Experimentally induced lipidosis in uterine and vaginal epithelium of rats. X-ray microanalysis of cultured alveolar macrophages with phospholipidosis. Selective monomethylation of the primary amine function using [11C]CH3I and the N-trifluoroacetyl derivative: preparation of N-[11C-methyl]chlorphentermine. Ionamin online references

Ionamin online research references

Anat Anz. 1994 Jan;176(1):3-9.
Experimentally induced lipidosis in uterine and vaginal epithelium of rats.

Geist SH, Lullmann-Rauch R.

Department of Anatomy, University of Kiel, Germany.

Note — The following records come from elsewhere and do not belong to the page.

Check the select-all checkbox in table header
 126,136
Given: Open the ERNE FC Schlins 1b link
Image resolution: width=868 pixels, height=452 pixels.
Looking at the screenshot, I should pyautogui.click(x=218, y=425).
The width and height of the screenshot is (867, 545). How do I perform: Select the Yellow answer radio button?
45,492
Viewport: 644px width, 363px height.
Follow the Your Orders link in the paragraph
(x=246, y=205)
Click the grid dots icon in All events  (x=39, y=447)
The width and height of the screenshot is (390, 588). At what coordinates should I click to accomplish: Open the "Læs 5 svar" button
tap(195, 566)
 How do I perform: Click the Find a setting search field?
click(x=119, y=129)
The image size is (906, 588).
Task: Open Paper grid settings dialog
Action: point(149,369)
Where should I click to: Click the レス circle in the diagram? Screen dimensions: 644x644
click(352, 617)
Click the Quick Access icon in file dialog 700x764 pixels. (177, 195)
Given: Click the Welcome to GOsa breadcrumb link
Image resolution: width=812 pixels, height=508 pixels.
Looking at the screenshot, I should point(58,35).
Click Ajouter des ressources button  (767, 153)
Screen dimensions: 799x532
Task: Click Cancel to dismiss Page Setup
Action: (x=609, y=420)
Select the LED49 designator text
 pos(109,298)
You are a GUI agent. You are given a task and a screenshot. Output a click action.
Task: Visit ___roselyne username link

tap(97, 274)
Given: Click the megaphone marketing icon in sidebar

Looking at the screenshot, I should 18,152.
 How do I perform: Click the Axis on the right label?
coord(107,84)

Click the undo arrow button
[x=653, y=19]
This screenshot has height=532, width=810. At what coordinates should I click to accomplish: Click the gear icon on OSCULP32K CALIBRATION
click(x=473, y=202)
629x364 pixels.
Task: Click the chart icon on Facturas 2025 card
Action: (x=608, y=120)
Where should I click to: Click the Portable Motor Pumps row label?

The purpose of this study was to investigate the effects of two lipidosis-inducing drugs (the anorectic drug chlorphentermine and the tricyclic antidepressant-imipramine) upon the estrous cycle of rats and upon the morphology of the vaginal and uterine epithelia. After two weeks of continuous administration of high daily drug doses, the estrous cycle became stagnant. Ultrastructurally, the vaginal and uterine epithelia contained storage lysosomes which were filled with undigested polar lipids appearing as multilamellated material. The uterine luminal epithelium was most severely affected. The estrous cycle was abolished also by treatment with the anorexigenic drug phentermine, although this compound does not cause lipidosis. Therefore, the cessation of the estrous cycle cannot be attributed to the lipidosis as induced by chlorphentermine and imipramine; probably it is a consequence of the main actions of these psychotropic drugs. The biological basis for the exceedingly severe lipidosis in the uterine luminal epithelium is suggested to be the heavy load of polar lipids physiologically delivered to the lysosomal apparatus as long as the cycle-dependent apoptotic and autophagic processes were going on during the early period of drug treatment.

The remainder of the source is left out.